__WRITTEN REQUEST__
Edit the listing from the line containing "Task: Switch to the 数据 tab" through the end, replacing "screenshot" with "image" and keeping everything else unchanged. Leave the pictures out of your answer.

BEGIN MATERIAL TO PROCESS

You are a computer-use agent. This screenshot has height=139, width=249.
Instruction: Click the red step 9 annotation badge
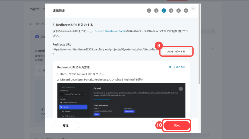[159, 46]
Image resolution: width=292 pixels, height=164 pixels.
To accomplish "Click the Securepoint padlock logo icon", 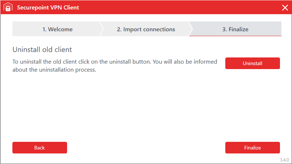I will click(x=8, y=7).
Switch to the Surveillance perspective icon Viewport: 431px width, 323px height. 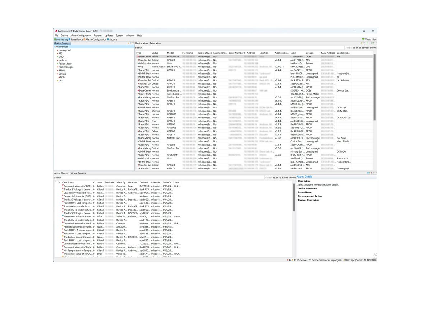70,39
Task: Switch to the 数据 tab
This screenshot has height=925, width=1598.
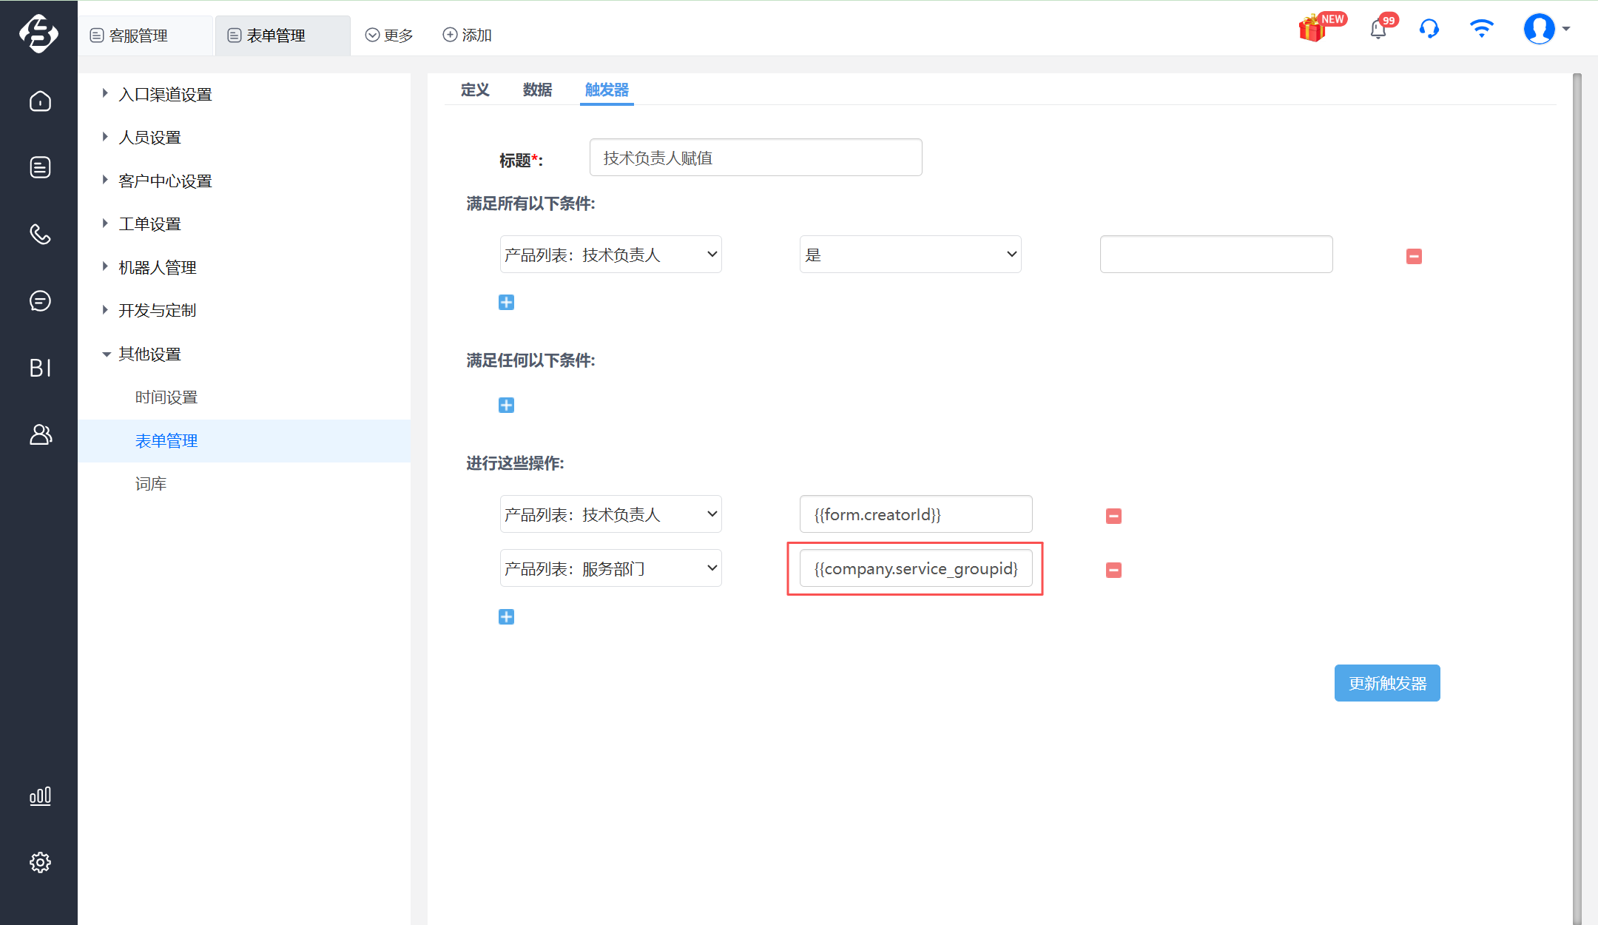Action: (537, 90)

END MATERIAL TO PROCESS

__OUTPUT BELOW__
Task: Switch to the 数据 tab
This image has height=925, width=1598.
Action: (537, 90)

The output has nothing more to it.